En conclusion, le débat politique sur la montée en puissance des énergies électriques renouvelables masque trop souvent le coté aléatoire et intermittent des gisements éoliens et photovoltaïques. Cet état de fait implique la mise en fonctionnement quasi instantanée des centrales au gaz et au charbon pour absorber les pointes de consommation électrique. A l’avenir, le stockage d’énergie, centralisé ou réparti, deviendra incontournable pour mieux tirer profit de ces gisements d’énergie propre et gratuite.

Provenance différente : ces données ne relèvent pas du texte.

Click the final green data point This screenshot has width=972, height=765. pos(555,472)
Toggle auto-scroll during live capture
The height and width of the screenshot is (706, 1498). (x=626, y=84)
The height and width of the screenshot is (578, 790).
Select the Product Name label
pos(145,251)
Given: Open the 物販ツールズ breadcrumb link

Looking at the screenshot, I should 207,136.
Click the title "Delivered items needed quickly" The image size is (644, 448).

Pour développer le stockage centralisé, il conviendra d’investir massivement dans les grosses installations de pompage-turbinage afin de reconstituer au maximum les réserves d’eau en période de faible consommation. Ce stockage d’énergie nécessitera une bonne gestion de la fourniture d’électricité en exploitant au mieux les données du réseau électrique interconnecté et celles des compteurs d’électricité devenus « intelligents » et communicants.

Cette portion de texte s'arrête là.